▶ **Aim of the task**
Set out as a numbered list the part of the listing that opens with the line containing "The width and height of the screenshot is (561, 392)." and closes with the line containing "Action: pyautogui.click(x=15, y=317)", leaving out any blank lines.

▶ **Data to use**
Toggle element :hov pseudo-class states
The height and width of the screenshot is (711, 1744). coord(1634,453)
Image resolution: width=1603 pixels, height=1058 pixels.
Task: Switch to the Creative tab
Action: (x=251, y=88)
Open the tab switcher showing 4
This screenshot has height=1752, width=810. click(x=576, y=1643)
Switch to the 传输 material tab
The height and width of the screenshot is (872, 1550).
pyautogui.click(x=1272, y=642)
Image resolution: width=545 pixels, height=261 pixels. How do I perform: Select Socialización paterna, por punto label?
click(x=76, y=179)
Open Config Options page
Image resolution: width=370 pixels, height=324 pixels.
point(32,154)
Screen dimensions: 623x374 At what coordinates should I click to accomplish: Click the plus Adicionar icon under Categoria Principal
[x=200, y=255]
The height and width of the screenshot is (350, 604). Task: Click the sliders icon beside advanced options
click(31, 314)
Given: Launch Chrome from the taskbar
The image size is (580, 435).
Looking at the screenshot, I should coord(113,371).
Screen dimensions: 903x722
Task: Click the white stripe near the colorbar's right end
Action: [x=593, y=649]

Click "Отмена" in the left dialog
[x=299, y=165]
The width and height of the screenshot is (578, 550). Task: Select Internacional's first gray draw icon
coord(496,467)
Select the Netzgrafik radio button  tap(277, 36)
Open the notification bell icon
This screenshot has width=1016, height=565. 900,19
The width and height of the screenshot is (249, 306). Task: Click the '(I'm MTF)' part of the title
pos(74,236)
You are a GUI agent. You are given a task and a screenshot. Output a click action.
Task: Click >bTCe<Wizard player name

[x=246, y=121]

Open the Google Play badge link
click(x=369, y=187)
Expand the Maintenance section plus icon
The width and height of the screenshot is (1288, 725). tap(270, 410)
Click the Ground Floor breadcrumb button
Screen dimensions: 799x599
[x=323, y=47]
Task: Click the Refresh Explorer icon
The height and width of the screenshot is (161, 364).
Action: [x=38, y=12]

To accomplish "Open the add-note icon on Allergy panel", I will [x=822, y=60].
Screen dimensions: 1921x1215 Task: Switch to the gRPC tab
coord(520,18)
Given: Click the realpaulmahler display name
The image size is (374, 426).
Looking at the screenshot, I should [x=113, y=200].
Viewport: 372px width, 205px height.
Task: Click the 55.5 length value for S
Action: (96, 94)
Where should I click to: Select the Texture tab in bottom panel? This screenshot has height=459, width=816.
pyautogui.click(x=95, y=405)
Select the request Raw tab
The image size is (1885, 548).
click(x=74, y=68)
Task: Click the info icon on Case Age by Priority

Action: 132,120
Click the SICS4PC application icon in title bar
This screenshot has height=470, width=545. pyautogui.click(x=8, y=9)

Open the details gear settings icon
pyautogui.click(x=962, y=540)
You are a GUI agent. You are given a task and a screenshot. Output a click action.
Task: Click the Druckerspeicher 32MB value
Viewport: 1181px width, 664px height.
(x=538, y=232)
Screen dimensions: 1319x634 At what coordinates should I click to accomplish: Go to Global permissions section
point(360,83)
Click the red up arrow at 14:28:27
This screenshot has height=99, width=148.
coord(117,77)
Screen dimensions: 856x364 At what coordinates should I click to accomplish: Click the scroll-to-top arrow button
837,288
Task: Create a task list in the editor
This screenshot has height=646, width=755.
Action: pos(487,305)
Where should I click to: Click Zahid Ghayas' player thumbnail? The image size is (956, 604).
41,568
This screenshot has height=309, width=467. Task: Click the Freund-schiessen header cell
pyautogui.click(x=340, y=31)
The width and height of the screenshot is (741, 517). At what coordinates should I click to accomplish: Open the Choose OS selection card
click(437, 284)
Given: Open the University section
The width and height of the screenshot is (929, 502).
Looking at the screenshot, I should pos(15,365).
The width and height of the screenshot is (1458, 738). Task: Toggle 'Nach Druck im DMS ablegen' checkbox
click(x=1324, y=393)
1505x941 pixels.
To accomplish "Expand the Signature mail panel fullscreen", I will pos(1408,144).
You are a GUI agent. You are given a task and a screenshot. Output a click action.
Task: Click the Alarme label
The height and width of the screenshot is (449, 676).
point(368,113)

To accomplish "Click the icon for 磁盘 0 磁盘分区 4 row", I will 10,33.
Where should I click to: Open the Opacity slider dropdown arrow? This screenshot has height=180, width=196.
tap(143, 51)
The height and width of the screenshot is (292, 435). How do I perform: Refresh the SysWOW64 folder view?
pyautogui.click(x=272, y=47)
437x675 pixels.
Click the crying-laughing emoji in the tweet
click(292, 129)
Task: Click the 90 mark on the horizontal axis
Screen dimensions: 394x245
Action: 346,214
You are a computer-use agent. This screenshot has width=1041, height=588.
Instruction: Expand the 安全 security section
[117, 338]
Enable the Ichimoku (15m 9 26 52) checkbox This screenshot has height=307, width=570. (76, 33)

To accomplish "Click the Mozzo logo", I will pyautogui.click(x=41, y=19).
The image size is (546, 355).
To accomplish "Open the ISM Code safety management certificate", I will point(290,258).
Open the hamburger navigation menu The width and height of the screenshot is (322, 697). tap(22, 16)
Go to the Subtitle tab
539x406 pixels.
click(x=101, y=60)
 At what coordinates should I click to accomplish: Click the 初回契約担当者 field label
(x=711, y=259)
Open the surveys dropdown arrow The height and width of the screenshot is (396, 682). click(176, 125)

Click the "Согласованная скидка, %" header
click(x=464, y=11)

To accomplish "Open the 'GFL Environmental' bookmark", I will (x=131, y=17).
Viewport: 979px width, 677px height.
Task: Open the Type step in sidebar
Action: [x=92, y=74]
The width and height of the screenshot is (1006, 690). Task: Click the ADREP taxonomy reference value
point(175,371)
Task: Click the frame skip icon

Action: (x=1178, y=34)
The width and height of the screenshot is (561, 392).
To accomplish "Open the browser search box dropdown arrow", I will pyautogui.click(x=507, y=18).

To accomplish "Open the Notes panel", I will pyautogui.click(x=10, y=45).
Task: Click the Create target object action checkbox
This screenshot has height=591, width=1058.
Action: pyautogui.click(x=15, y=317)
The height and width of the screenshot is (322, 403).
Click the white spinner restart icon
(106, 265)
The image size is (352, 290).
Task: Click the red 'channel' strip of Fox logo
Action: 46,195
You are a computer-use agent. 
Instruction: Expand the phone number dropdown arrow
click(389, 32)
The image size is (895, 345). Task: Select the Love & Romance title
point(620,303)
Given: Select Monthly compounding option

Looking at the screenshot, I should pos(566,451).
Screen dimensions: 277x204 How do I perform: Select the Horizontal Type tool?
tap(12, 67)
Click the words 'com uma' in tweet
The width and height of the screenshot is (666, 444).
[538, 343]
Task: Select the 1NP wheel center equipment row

▶ **Completed exercise**
1. The width and height of the screenshot is (561, 392).
2. To accomplish "Open the browser search box dropdown arrow", I will pyautogui.click(x=507, y=18).
3. To accomplish "Open the Notes panel", I will pyautogui.click(x=10, y=45).
4. Task: Click the Create target object action checkbox
5. This screenshot has height=591, width=1058.
6. Action: pyautogui.click(x=15, y=317)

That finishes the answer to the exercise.